The symposeum was really troubled by Swann's lack of "intellectual" books in her reading list, which is quite elitest and reductive of them. Why can't a smart person reading something that is not T.S. Elliot or Joyce? I agree with you that they made a lot of assumptions about her intellect based on very scant items that belonged to her. They forgot that the poems themselves were proof of her intelligence (if that proof was required) and that they should satisfy themselves with that and nothing more.

on 2008-07-08 09:41 pm (UTC)
Posted by [identity profile] rag-and-bone.livejournal.com
4. Sarah Maloney says at one point that women carry all their lives the "full freight of their mother's words." Can this be applied to Frances Swann?

What a wonderful question, ollie.

i loved this passage and dog-eared and underlined it, both. i'm not sure that i agree with or know quite what to make of it, but it was my favorite part of sarah's section, by far.

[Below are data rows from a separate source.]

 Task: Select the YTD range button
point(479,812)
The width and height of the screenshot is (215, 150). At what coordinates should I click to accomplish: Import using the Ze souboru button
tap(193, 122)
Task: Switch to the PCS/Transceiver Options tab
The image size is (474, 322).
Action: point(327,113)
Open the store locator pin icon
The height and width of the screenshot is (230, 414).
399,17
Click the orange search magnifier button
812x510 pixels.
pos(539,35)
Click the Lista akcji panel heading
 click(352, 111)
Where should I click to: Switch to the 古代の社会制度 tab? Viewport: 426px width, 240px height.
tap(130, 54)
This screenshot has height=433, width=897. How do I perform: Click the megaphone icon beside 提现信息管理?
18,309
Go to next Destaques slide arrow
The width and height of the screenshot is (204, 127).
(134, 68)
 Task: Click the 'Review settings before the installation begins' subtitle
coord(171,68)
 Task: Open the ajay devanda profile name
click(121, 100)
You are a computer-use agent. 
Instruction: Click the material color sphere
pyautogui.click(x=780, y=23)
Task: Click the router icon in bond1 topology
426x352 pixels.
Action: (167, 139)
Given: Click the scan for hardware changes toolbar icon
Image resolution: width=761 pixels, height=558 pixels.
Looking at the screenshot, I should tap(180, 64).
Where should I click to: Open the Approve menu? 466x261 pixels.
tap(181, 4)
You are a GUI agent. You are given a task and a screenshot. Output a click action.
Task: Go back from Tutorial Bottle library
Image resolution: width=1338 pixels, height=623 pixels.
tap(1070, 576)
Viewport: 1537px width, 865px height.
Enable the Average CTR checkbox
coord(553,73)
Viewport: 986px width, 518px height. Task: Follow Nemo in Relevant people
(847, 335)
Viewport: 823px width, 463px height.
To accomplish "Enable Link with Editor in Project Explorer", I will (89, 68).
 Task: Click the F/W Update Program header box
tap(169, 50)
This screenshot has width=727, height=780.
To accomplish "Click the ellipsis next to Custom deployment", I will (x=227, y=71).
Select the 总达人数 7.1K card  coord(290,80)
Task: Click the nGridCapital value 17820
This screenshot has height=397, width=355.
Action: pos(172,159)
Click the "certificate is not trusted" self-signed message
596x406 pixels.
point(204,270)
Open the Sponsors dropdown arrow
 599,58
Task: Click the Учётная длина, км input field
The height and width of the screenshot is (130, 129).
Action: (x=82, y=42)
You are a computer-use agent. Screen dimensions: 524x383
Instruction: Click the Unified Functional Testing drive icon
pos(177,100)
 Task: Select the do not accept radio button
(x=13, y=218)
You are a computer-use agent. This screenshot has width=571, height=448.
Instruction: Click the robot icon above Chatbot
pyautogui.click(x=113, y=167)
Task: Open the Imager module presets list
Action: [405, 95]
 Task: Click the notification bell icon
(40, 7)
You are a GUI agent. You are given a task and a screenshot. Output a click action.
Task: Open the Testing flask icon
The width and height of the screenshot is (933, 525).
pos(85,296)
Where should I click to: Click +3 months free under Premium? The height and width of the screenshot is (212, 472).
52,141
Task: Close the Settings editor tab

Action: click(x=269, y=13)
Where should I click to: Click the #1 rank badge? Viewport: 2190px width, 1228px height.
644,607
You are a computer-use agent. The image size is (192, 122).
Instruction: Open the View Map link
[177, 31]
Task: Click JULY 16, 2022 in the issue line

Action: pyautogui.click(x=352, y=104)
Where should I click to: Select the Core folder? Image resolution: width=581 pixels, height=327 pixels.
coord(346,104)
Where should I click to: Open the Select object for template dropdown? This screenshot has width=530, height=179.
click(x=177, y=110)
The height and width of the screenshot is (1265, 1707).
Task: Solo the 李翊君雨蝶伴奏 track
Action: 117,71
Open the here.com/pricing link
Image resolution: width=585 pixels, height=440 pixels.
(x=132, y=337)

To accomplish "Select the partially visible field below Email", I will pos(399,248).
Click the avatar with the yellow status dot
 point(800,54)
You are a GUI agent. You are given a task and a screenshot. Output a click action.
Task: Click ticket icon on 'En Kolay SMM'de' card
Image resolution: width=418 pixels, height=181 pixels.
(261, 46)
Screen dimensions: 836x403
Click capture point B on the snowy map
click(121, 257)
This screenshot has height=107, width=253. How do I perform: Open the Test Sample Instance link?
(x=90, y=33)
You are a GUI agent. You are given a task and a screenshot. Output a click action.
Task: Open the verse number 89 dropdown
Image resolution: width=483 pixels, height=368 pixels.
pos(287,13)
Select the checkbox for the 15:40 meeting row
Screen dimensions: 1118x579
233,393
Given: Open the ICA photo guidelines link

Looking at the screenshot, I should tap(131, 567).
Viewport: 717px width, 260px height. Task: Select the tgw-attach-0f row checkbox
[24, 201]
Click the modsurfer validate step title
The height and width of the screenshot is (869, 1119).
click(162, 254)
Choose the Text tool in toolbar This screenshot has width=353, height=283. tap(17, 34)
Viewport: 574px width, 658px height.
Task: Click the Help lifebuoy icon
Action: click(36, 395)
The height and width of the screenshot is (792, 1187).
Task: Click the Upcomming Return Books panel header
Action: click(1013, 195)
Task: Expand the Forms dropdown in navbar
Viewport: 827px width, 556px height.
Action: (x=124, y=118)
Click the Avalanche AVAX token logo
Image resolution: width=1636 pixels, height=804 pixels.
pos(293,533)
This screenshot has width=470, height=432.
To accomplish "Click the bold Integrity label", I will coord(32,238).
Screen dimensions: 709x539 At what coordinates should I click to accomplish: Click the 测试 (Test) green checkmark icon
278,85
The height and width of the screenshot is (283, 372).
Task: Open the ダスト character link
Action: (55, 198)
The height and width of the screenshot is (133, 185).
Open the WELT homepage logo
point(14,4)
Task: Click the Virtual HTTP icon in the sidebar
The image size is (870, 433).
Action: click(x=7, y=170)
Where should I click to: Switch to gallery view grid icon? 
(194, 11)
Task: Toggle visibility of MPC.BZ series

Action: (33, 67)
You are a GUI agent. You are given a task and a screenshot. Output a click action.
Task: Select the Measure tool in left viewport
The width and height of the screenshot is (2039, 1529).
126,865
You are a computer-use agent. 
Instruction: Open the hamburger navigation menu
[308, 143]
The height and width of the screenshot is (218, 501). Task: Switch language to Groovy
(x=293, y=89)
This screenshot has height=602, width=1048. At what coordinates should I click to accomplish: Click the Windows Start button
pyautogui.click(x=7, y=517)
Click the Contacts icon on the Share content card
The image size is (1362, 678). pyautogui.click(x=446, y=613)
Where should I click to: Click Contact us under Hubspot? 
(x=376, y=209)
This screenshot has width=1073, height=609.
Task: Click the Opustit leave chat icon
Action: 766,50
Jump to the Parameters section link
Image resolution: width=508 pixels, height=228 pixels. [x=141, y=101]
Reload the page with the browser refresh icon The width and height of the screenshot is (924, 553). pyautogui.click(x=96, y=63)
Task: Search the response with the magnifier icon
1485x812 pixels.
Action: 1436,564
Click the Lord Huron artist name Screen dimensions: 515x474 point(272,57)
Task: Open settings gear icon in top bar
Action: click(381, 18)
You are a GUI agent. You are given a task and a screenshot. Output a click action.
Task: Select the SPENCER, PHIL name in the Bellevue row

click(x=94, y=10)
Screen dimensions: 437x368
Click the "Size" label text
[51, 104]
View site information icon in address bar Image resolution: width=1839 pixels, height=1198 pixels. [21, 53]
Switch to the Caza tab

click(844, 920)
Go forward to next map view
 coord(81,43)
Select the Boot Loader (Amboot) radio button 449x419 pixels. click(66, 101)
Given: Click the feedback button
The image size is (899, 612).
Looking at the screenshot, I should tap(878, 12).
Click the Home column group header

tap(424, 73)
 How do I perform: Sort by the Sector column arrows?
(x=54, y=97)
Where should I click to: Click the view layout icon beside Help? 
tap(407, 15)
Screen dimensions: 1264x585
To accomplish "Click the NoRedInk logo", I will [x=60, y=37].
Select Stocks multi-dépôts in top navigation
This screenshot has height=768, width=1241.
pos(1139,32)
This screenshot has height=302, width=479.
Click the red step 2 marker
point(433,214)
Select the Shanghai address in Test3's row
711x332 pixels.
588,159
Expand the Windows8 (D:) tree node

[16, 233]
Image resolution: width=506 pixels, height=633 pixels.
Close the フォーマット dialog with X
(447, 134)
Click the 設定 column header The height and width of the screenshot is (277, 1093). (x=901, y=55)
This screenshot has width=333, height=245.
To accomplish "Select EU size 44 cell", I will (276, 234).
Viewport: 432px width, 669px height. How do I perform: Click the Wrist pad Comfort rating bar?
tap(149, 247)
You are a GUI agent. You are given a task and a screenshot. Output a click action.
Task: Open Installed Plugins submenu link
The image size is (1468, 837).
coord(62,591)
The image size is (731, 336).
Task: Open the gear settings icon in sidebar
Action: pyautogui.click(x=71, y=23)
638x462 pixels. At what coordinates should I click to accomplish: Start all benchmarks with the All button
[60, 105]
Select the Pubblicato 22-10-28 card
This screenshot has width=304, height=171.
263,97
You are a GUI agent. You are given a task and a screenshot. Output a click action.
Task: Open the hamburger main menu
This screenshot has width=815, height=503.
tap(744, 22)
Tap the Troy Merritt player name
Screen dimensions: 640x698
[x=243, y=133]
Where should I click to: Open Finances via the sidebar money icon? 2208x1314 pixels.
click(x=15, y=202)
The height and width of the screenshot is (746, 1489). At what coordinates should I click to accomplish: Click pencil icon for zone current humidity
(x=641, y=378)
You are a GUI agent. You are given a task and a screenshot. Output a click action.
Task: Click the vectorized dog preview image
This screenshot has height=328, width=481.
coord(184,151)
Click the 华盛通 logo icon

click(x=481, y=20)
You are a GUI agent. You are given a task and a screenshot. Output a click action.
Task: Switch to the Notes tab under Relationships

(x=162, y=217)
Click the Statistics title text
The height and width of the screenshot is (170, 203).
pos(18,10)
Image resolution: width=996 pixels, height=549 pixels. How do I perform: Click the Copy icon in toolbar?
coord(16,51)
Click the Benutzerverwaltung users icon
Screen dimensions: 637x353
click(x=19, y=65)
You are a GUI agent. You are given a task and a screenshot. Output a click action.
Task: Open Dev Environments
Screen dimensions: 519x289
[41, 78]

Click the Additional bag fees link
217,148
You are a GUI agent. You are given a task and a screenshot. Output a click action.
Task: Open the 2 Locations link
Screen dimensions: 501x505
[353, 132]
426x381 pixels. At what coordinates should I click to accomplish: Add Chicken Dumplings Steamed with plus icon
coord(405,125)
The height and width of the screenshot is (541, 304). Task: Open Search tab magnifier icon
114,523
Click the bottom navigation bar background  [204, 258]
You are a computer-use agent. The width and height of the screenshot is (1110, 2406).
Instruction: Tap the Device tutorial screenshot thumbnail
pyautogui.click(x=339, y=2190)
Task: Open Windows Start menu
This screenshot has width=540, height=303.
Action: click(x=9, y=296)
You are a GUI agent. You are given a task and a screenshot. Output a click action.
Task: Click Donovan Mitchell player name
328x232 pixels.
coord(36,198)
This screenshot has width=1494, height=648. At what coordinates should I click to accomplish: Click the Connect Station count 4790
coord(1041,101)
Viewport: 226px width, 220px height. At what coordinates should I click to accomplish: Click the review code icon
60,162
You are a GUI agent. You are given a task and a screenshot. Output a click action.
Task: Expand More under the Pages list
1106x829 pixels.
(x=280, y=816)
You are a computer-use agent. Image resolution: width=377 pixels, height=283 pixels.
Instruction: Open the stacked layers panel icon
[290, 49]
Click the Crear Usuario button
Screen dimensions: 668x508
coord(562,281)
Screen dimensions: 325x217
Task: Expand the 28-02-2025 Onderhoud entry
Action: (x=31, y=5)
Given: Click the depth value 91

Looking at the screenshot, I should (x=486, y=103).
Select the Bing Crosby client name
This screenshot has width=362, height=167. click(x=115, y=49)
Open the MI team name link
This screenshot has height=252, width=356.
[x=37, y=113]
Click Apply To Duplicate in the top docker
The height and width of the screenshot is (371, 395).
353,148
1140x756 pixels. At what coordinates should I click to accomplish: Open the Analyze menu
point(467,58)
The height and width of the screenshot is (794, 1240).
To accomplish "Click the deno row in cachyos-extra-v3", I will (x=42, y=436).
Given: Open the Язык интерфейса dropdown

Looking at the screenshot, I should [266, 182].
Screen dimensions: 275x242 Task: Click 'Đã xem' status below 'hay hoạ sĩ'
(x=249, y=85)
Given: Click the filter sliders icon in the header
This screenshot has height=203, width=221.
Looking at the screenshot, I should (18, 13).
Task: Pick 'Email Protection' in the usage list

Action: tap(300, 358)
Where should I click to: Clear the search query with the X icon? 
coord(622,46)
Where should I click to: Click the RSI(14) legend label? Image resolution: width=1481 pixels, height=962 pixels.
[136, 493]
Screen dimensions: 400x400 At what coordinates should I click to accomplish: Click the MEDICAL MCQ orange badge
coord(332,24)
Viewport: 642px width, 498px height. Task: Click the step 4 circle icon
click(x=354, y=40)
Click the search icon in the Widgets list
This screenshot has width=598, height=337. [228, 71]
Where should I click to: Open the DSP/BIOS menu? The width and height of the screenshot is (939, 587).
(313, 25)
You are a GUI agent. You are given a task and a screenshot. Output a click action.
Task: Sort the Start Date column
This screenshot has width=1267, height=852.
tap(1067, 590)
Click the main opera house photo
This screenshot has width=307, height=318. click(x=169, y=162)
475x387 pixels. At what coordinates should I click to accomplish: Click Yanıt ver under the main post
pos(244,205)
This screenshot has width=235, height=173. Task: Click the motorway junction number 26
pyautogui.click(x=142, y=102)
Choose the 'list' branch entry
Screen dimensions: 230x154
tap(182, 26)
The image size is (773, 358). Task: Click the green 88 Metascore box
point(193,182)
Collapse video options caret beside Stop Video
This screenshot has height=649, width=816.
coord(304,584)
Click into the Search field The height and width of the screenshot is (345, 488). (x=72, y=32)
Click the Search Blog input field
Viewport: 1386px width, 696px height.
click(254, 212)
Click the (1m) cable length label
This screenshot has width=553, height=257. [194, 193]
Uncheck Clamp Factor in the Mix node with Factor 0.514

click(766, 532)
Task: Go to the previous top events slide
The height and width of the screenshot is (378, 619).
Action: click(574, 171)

frances swann seemed to be entirely in denial of her mother's words. the only ones she could recall to jimroy, in fact, were nursery rhymes. she could only remember her mother reading popular fiction. she almost seemed reluctant to admit that her mother had talent or a way with words. she didn't want to talk about her father, for sure, but she also seemed like she didn't want to talk about her mother--unless it was to perpetuate the image of her as a simpleton, a country bumpkin.

that doesn't mean that she wasn't struggling with the "weight" of her mother's words. in fact, it could mean that she was struggling an inordinate amount and that her reaction to that struggle was to eschew them entirely. to remove herself from what happened to her mother, maybe she had to remove herself from the sensation that her mother's work had created in the literary world. by denying her mother's skill, she could lift the weight her mother's words forced her to carry around. maybe mary swann spoke to frances of a million important things, maybe frances knew all of the secrets and spent her life trying to erase them.

this is a great question, seriously. and i have no idea if i have answered it.

on 2008-07-08 09:44 pm (UTC)
Posted by [identity profile] rag-and-bone.livejournal.com
i'm going to have to think for a couple more days exclusively about number 5. that's a big question, olliefern.